In this case, there is no teacher in the class and the students are left to learn for themselves (a lot like real life!). So for Unsupervised Machine Learning algorithms, there is no specific answer to be learned and there are no predefined labels. In this way, the algorithm doesn’t figure out any output for input but explores the data for intrinsic patterns. The algorithm is left unsupervised to find the underlying pattern in the data in order to learn more and more about the data itself.
For a relatable analogy, let us consider a visit to your friend’s house. There’s a football match on TV, you don’t know anything about football but you end up watching it just because your friends are enjoying it.

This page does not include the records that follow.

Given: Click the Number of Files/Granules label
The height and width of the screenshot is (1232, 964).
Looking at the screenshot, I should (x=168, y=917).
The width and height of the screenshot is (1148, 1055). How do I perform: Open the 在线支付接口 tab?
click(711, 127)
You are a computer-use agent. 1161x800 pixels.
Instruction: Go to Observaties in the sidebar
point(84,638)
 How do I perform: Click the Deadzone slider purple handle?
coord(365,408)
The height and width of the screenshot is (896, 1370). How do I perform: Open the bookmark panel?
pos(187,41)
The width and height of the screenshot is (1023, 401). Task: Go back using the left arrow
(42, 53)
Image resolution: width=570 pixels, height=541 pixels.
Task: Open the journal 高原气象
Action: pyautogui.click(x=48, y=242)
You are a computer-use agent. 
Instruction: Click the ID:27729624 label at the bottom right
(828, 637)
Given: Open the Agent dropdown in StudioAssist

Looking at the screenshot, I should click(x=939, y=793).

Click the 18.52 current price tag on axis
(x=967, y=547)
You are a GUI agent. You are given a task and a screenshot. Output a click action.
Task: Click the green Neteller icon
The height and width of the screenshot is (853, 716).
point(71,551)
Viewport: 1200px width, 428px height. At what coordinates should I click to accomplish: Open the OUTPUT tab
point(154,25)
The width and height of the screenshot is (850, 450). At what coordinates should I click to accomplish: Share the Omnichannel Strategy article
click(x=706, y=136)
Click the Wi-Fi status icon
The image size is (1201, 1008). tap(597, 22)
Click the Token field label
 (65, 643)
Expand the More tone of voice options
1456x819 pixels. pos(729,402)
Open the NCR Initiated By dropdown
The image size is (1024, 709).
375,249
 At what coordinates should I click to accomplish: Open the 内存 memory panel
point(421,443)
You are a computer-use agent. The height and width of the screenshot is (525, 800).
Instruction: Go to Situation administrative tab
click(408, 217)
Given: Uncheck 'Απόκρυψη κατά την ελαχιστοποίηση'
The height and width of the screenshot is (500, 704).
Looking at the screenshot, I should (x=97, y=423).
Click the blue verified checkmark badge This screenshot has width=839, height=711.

Here, you try to figure out the rules of the game while watching the two teams playing; different types of players, goals and penalties. Similar is the working of unsupervised learning, constructing patterns that would best suit the data for accurate predictions.
Unsupervised learning, particularly for anomaly detection, could be easier to work with since no prior patterns need to be fed into the algorithm. Unsupervised Learning is further categorized into Clustering and Association.
The students learn both from their teacher and by themselves in Semi-Supervised Machine Learning. This is a combination of Supervised and Unsupervised Machine Learning that uses a little amount of labeled data like Supervised Machine Learning and a larger amount of unlabeled data like Unsupervised Machine Learning to train the algorithms.
First, the labeled data is used to partially train the Machine Learning Algorithm, and then this partially trained model is used to pseudo-label the rest of the unlabeled data. Finally, the Machine Learning Algorithm is fully trained using a combination of labeled and pseudo-labeled data.
Well, here are the hypothetical students who learn from their own mistakes over time (that’s like life!). So, the Reinforcement Machine Learning Algorithms learn optimal actions through trial and error. This algorithm is different from the above mentioned as it works on the concept of interpreter and reward system. The algorithm is rewarded when outcomes are favorable and punished for unfavorable outcomes. The interpreter reiterates, in case of an unfavorable outcome, until the best results are obtained.
In typical reinforcement learning use-cases, such as finding the shortest route between two points on a map, the solution is not an absolute value. Instead, it takes on a score of effectiveness, expressed in a percentage value. The higher this percentage value is, the more reward is given to the algorithm. Thus, the program is trained to give the best possible solution for the best possible reward.